Many printers considered presses in this area as little better than duplicators. Few of these presses were configured for much more than spot color printing. Major press automation developments were not seen in this area, and automation was mainly at the 8-page level, later also being seen in the 4-page presses. Heidelberg with its innovative GTO, was probably the first major press supplier to show that the multi-unit principal could be applied in the 2-page format presses. Other companies, predominantly from the Far East followed, and probably went further than the GTO. This pushed Heidelberg to bring its Speedmaster range down into this market with the Speedmaster 52. It is only at this forthcoming drupa, however, that Heidelberg will stretch the Speedmaster 52 into its long perfector format with an 8-unit version. It is interesting to note that at this stage there is no 10 or 12 unit version as is the case with the larger format Speedmasters.
Heidelberg has set a target for other suppliers with this new Speedmaster 52, but I have to wonder if this is the correct strategy for the short-run printing market. There are many other significant innovations in this market that make we wonder if an 8-unit press is the best option. This is an area where D.I. printing has a real impact because of its ease of use and fast make-ready from digital data is significant. With updated systems coming at drupa from Ryobi/Presstek (KBA and KPG), for higher-speeds and higher quality, and also a brand new Truepress 344 from Dainippon Screen, the 2-page format D.I. market is likely to be an area of great interest.

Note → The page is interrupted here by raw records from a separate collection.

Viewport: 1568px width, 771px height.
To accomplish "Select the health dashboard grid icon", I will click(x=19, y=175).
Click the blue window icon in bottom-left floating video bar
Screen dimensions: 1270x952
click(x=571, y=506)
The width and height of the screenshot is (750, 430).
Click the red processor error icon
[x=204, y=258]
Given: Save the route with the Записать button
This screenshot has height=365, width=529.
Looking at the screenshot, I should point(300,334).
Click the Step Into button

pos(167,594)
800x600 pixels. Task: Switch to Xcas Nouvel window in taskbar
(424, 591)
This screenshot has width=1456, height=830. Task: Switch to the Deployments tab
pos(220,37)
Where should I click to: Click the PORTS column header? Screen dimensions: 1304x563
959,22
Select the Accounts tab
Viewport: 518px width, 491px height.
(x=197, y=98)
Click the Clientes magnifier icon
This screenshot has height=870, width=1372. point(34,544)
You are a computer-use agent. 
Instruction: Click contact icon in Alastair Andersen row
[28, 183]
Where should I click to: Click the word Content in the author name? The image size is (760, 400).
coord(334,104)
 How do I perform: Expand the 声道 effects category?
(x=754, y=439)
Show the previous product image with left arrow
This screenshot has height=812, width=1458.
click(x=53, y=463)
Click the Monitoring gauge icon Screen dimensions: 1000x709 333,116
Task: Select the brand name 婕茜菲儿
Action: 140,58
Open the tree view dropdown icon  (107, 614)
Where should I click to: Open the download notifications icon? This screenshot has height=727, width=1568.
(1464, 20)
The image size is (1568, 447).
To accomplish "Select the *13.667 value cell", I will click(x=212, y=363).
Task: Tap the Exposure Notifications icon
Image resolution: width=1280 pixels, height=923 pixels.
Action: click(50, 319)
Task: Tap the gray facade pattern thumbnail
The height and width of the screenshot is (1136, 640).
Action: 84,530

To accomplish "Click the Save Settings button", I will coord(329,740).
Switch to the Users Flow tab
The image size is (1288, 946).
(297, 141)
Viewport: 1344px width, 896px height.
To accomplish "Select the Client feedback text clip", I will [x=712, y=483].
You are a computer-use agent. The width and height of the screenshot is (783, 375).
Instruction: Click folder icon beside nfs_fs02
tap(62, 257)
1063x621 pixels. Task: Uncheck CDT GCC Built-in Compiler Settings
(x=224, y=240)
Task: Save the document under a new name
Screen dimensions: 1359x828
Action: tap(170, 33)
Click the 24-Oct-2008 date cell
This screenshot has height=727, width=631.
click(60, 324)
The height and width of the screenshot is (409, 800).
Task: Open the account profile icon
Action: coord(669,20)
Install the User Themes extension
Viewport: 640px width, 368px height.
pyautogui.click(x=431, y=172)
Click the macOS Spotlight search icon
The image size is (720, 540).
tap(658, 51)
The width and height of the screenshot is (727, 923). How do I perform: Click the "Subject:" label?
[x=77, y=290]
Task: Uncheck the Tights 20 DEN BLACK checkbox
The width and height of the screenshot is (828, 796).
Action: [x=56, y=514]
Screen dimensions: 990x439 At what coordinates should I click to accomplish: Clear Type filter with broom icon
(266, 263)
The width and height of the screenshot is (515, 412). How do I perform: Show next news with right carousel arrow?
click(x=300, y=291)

KBA is also showing its innovative Genius 52 press. This unique press with its very small footprint is like DI presses, a waterless press. It also has significant automation in plate handling, plus keyless inking, and the ability to have five printing units to allow for printing a spot color or a varnish. Waterless printing appears to be a very viable approach for short run working where the absence of water allows for more flexibility and options in four-color printing.
This 2-page market for color printing is also seen as the area of growth for small printers moving into color printing. This is seen by such companies as a profitable growth area, and is also seen by D.I. suppliers as one of their most promising markets. Moving to D.I. printing is seen as an easy transition for small printers moving into color printing, as the process is easy and automatic. This will increase the competitiveness of the short run four-color offset market.
The key factor to being successful with short run printing is the time in which a job can be put on the press and printed, which is very short. The benefits of using a large format press really don't apply. Small presses, which are naturally substantially lower in cost, appear to be the key in this area. With rapid ink drying, as is the case with waterless printing, it is probably almost as quick to put a job twice through a four unit or D.I. press, as through a far more expensive 8-unit long perfector. This is not to say that there is no market for such a long perfector, but its market is probably not in short run printing.
Digital printing is certainly an option for some areas of short run printing. The length of run where such a process is cost effective is difficult to define. I have recently been speaking to printers that use both digital and D.I. printing in the same operation. In their situations they consider the cross over point at somewhere between 500 and 1,000 copies, depending upon the requirements of the job. In some cases where automatic finishing functions of a digital press can be utilised, and a very rapid turnaround is required, then the digital press is competitive well above 1,000 copies.
Where offset is seen as the best process the key factors are how quickly can the job be on and off the press, including the time taken to print both sides of the sheet. In this it appears that waterless printing with CtP generated plates, or D.I. working with an automated and cost effective press, may have the edge over conventional offset and a long perfector approach. Whichever process one takes however, it appears that the increasing demand for shorter run working will be a major growth opportunity for 2-page format presses. This should definitely be one of the hot areas at drupa.